5. When was information last updated?
6. How do you find this information? (eg. Disclaimer, Home, About this Site)
7. Are there errors on the page(s)?

How will you know they know it? Formative & Summative Assessment Strategies of content and skills
Formative Assessments:
1. Guided website evalution; teacher-led discussion on one website, using evaluation tool.
2. Partner discussion and evaluation; two per site, site chosen randomly; use of evaluation tool.
Summative Assessments:
Student chooses website, completes evaluation tool, presents findings to class using projector to demonstrate their thinking.

Performance Assessment Task – G.R.A.S.P.S.__

Goal: The “hook”Your task is…an engaging introduction that kids can connect with – the “real world” situation
Sharing examples of shockingly corrupted, incorrect information found on the internet; this will help explain the overall goal of the unit: why evaluating websites for accuracy, reliability and validity is essential.

The Role - Who does this kind of work or problem solving in the “real world?”
Any critical consumer of internet informtion.

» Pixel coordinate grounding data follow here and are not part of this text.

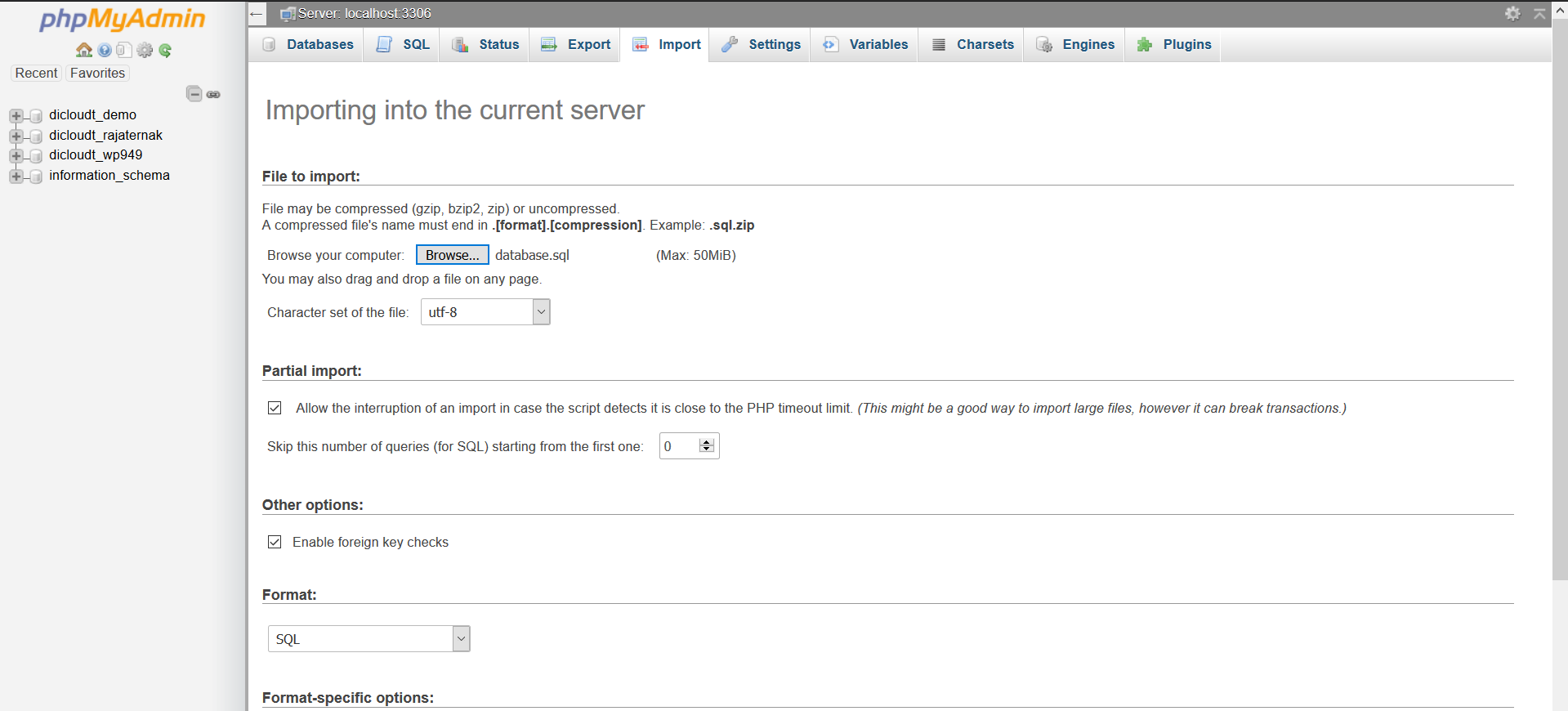Image resolution: width=1568 pixels, height=711 pixels.
Task: Click the skip queries number field
Action: click(x=680, y=446)
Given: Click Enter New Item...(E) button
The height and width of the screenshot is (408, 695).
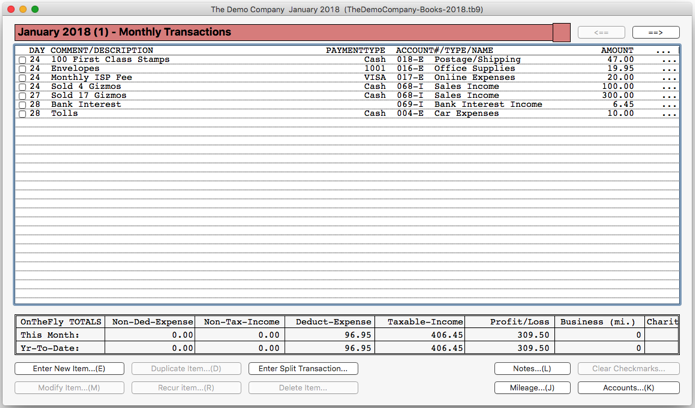Looking at the screenshot, I should click(69, 369).
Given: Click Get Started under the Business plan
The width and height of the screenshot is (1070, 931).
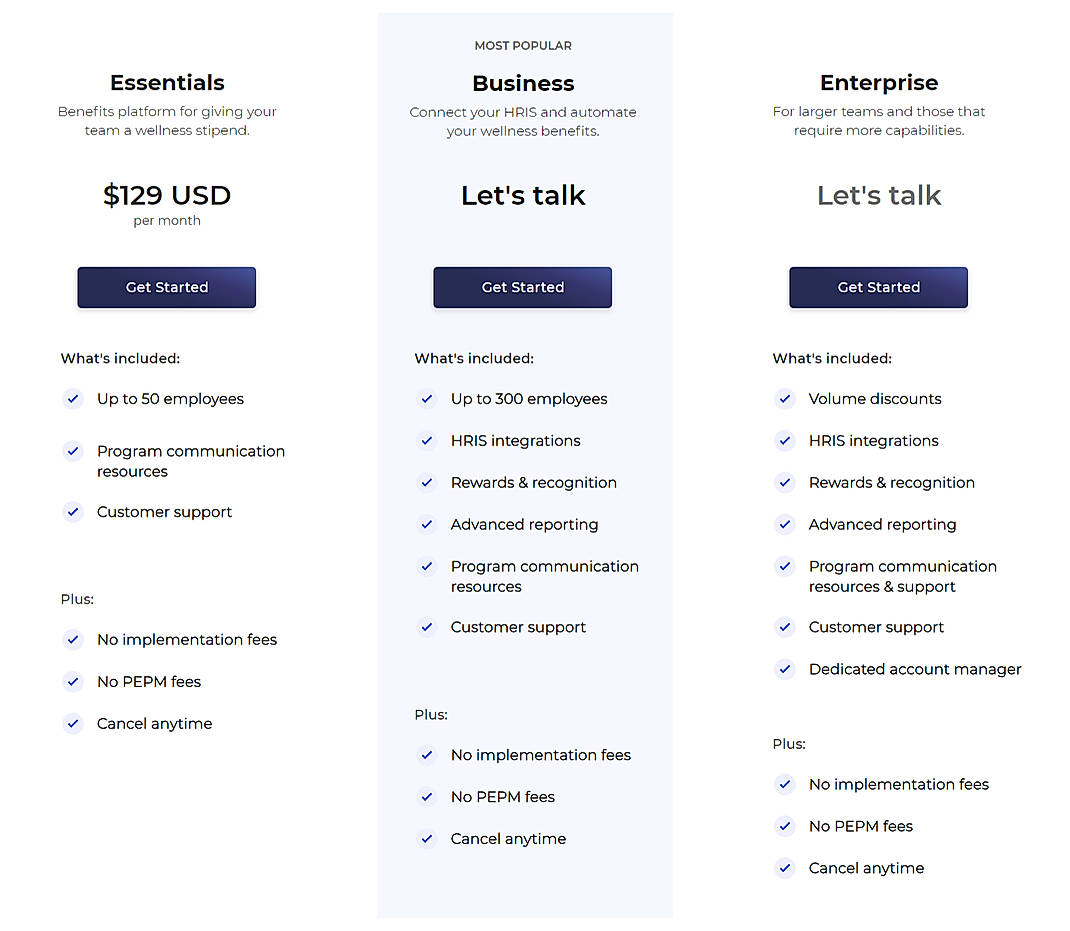Looking at the screenshot, I should pyautogui.click(x=522, y=287).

The Audience – Who will you present your product to (other than the teacher)?
The fellow class members.

The Situation – More details on the goalStudent(s) will be able to critical evaluate a given website for accuracy, reliability and validity.

The productWhat would you turn in to your boss?
Students will complete an independently completed evaluation tool of a chosen website. They will then present their evaluation with an explanation of their rationale and thinking process to an audience of their peers.

Standards & Criteria for Success – Rubric criteria – what is expected? Should align with learning goals
Students will be able to locate and identify: domain type, purpose of site, author and credentials, last updated information, and successfully defend their evaluation of the site to an audience of their peers.